[Data for the task]

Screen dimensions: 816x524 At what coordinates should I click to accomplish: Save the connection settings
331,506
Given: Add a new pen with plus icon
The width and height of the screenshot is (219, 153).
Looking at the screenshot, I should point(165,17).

[/Data for the task]
[Data for the task]

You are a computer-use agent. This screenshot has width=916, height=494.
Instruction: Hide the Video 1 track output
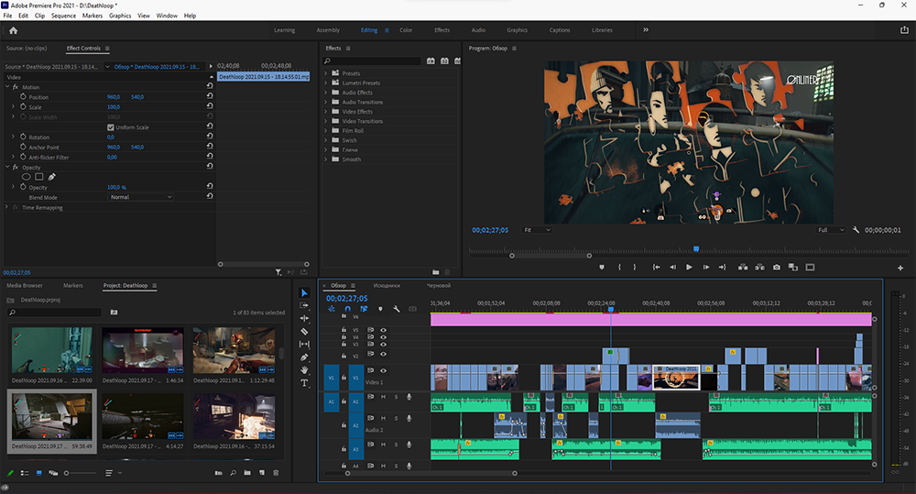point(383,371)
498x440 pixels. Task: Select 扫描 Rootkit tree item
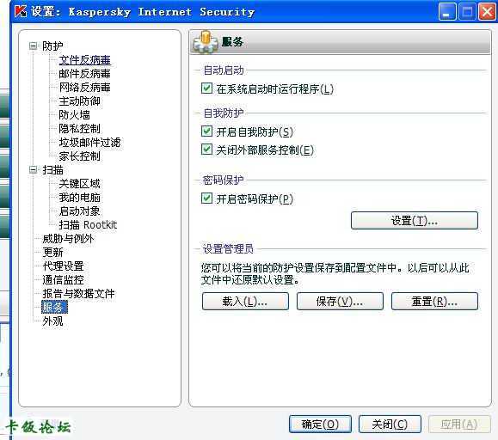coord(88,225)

[/Data for the task]
[Data for the task]

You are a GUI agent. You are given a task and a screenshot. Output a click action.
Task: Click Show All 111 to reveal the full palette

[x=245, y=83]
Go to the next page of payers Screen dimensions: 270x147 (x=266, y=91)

[/Data for the task]

Would you please copy exactly the part of the entries above that begins at the line containing "Task: Click Show" and ends at the line containing "Go to the next", both lines included?

Task: Click Show All 111 to reveal the full palette

[x=245, y=83]
Go to the next page of payers Screen dimensions: 270x147 (x=266, y=91)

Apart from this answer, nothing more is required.